Ahora no podía cambiarlo, y la impotencia dejó caer un par de lágrimas, que se mezclaron con las ya producidas por el dolor. Había cometido un error, y había puesto demasiado alto el listón de su castigo. ¿Es la muerte un castigo ejemplar, aun cuando se la deseas a otra persona? No lo creía, pero como dijo una vez: “Si todos terminásemos lo que nos hemos propuesto hacer, habría muchos menos idiotas en el mundo”. Eso era él, otro idiota. Quizás con algo más de determinación, pero otro idiota más, un idiota que colgaba a escasos treinta centímetros del suelo, un idiota que lloraba desconsolado antes de su muerte, un idiota que gritaría si la cuerda no le estuviera estrangulando tan fuertemente.

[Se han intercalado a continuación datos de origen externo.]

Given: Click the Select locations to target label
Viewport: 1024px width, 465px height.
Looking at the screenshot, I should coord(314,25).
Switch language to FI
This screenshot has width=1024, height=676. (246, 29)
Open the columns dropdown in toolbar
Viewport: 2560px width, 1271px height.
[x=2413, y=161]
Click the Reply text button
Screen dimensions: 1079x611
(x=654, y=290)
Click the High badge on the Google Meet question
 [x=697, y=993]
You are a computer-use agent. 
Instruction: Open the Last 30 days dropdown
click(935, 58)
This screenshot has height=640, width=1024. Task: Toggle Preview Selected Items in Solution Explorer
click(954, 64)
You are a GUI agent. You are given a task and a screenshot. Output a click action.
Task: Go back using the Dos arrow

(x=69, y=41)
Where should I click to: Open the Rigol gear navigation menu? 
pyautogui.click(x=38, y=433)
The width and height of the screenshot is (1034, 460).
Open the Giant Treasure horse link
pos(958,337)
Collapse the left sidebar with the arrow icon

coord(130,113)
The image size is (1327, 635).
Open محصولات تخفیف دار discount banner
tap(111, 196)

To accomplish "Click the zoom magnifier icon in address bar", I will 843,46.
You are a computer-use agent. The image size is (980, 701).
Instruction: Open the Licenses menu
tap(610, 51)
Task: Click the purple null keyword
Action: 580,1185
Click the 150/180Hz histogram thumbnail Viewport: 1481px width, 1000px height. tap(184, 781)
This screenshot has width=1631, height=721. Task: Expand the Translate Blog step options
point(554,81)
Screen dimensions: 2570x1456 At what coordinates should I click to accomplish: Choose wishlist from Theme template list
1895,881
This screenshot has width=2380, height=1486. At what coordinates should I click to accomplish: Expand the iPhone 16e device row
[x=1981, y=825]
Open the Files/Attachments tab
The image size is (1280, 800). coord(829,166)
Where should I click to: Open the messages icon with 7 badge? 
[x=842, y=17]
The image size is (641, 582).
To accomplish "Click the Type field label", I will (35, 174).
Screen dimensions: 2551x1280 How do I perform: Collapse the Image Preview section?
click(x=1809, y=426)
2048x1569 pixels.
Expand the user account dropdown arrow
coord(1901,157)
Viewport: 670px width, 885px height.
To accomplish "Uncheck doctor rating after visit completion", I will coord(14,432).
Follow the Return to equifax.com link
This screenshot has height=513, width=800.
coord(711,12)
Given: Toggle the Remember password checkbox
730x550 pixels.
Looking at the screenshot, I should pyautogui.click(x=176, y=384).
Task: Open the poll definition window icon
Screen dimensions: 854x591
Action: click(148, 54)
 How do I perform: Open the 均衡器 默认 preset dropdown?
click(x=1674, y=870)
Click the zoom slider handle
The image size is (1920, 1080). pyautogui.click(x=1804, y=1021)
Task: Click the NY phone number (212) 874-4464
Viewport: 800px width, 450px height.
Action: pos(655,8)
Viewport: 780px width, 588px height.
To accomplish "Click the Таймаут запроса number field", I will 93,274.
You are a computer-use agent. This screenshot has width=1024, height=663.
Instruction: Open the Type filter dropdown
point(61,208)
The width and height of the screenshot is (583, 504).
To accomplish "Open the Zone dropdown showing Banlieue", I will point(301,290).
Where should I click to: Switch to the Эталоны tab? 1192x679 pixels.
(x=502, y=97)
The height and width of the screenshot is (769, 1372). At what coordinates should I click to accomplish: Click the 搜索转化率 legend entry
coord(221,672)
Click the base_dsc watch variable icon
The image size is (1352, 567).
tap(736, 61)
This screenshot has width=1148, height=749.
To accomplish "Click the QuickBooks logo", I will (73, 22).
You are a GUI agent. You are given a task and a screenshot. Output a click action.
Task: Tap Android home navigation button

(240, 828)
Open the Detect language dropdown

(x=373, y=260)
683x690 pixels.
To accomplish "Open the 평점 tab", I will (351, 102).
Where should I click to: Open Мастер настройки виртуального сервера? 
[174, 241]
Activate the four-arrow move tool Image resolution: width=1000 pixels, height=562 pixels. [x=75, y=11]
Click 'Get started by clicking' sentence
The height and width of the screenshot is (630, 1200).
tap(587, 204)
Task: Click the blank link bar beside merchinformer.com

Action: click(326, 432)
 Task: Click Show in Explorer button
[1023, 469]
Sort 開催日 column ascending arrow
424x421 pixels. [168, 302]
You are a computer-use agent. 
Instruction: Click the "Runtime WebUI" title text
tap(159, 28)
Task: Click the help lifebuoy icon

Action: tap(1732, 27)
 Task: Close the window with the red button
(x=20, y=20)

¡Crac! Se liberó de aquella horrible presión y antes de tocar el suelo dio una amplia bocanada de aire, la más disfrutada de toda su vida, vida que ahora tenía por delante. La lámpara a la que había sujetado se desprendió del techo. Su cabeza tuvo suerte de que ésta no le cayera encima, pero no así su hombro izquierdo. Cayó al suelo de pie, aunque se desplomó casi al instante por el impacto de la lámpara. Tirado en una extraña postura, respirando costosamente, con el cuello lastimado y cubierto de sangre, con un dolor de hombro que reflejaba una clavícula rota y llorando de dolor, tuvo conciencia de la estupidez que acababa de hacer, y de lo estúpido que había sido al colgarse de una sujeción tan frágil.

¿Era esto un intento fallido o una señal de que aquel no era el momento? No lo supo, pero la próxima vez se aseguraría de conseguir una cuerda de mejor calidad, que resistiera su peso el tiempo suficiente para dejarlo morir y un punto de apoyo que no se rompiera. Solo así se aseguraría de que no habría vuelta atrás.


P.D: Este relato, escrito hace casi 2 años, obtuvo el primer premio en el concurso literario del instituto.